While at Tiger Temple (the original TT, not where I cuddled and played with Tigers), we were given a meditation lesson by a monk. This particular day, we had done a lot of temple viewing, and the option to sit in an air-conditioned room, in silence with your eyes closed, proved too much of a temptation for some, and we soon heard some snoring penetrating the room! While with this particular Monk, we learnt both walking and sitting meditation- via video instructions! Walking meditation is particularly strange, as it literally involves you putting one foot in front of the other very slowly saying ‘walk... walk... walk’ every few seconds in a slow hushed voice. When it was time to turn a corner you could have to stand for several seconds saying ‘standing... standing... standing’... Before turning in the direction of travel you now wanted to head off in ‘turning... turning... turning’ (I think you get the gist now!). In sitting meditation, the aim of the game is just to keep repeating the word ‘sitting’ in your head, focussing your mind on that one word and not letting it drift off- very strange. I am not sure if I am cut out for meditation as my mind was fully on my dinner!

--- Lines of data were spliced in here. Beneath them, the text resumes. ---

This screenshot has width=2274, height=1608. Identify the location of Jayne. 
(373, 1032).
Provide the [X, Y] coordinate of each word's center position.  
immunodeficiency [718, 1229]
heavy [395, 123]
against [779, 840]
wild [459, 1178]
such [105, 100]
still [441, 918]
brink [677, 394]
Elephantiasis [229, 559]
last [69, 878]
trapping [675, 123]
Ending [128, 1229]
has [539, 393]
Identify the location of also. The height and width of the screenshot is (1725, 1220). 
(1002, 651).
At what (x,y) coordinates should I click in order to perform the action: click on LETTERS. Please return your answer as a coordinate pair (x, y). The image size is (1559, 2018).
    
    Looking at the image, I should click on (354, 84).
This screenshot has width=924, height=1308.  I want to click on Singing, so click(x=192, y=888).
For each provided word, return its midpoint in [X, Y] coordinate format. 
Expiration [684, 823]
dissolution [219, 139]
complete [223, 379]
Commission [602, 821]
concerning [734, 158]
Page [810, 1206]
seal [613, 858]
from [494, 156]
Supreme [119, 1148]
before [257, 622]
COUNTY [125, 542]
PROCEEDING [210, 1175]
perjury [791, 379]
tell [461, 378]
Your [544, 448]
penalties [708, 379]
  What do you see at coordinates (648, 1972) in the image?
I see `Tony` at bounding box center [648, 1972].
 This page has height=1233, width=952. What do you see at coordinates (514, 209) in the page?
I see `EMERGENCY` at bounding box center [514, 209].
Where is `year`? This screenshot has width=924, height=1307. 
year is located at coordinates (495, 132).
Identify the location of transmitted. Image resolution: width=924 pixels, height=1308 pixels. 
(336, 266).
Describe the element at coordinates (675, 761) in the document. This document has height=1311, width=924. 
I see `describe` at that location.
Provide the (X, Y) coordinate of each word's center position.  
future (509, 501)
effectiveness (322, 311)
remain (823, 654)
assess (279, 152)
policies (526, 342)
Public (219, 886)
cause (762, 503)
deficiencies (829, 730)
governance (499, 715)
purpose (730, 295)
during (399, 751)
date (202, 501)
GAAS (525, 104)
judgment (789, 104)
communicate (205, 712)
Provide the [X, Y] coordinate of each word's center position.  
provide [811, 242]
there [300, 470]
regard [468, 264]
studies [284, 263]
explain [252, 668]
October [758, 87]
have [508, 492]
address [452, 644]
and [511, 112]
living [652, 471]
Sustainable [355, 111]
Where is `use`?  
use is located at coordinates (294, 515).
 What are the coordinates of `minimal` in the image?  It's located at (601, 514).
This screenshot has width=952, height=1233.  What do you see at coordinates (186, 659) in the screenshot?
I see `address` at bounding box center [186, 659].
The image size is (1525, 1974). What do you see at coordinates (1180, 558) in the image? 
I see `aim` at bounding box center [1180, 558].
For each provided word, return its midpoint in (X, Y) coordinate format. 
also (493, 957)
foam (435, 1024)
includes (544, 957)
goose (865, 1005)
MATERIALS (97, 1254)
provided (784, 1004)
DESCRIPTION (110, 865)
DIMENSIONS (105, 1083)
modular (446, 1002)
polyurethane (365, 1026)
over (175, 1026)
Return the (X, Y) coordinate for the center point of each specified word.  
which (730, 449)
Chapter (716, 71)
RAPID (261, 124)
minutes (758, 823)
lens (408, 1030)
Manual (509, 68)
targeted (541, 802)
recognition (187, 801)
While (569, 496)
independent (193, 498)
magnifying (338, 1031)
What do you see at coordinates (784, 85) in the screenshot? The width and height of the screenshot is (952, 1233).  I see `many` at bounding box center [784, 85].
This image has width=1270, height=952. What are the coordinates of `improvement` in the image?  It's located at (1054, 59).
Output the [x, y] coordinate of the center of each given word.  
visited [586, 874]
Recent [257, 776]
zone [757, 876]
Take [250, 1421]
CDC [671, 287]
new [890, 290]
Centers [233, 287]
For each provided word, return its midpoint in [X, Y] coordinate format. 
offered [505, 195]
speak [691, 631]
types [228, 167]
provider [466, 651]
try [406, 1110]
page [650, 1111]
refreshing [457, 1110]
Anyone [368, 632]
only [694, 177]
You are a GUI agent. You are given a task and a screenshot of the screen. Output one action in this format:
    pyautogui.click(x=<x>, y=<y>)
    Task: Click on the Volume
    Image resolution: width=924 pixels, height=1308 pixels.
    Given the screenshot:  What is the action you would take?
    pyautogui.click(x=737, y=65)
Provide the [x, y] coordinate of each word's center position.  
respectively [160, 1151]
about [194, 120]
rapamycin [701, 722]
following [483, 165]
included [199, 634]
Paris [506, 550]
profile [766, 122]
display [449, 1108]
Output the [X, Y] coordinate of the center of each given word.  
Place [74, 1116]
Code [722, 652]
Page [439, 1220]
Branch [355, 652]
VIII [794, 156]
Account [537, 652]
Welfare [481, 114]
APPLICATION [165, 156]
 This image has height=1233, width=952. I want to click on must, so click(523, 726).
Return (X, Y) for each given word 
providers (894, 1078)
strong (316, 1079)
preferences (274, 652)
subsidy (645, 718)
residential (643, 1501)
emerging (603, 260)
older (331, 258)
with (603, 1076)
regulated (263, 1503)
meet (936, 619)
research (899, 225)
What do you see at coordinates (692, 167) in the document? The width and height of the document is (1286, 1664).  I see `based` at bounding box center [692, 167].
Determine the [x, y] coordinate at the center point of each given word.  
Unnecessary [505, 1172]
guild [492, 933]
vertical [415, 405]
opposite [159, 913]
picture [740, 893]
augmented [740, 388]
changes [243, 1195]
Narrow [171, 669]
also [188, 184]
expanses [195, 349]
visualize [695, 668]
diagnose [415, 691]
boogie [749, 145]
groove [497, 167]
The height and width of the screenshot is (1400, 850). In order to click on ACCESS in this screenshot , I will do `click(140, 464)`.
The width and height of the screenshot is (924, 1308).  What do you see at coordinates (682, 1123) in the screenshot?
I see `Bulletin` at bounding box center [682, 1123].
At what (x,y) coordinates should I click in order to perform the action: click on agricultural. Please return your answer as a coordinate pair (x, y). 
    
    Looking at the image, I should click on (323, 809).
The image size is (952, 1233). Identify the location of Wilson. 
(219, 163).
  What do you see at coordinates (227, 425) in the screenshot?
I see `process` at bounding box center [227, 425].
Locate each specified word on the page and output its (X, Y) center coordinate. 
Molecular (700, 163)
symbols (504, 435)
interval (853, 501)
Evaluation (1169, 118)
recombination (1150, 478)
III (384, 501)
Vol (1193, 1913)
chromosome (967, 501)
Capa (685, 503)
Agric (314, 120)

While on the Burmese border we visited some more temples, which are slightly different from Thai temples, purely because the faces on the Buddhas are classically more Burmese looking. Right outside our hotel were examples of the size of the roadside shrines to their Gods. Here we have another version of the reclining Buddha- much like the original one we had visited in Bangkok!
At Wat Wang Wiwekaram temple in Sangkhlaburi, which we went to after our community project was finished and accessed by crossing the second largest wooden bridge in the world, were the donations presented to the temple. But, instead of presenting them in a demure way, or simply putting the money away, they had decided to make money trees out of their donations- adding to Thailands true eccentricity.
It is definitely worth it to see and talk to those who have committed their lives to their religion, to view the art work on the walls which tell the stories behind their Gods and to be blinded by the extreme colours which they are all adorned! I am just so excited now to see the Cambodian Ancient Temples of Angkor now, these temples have just wetted my travelling appetite!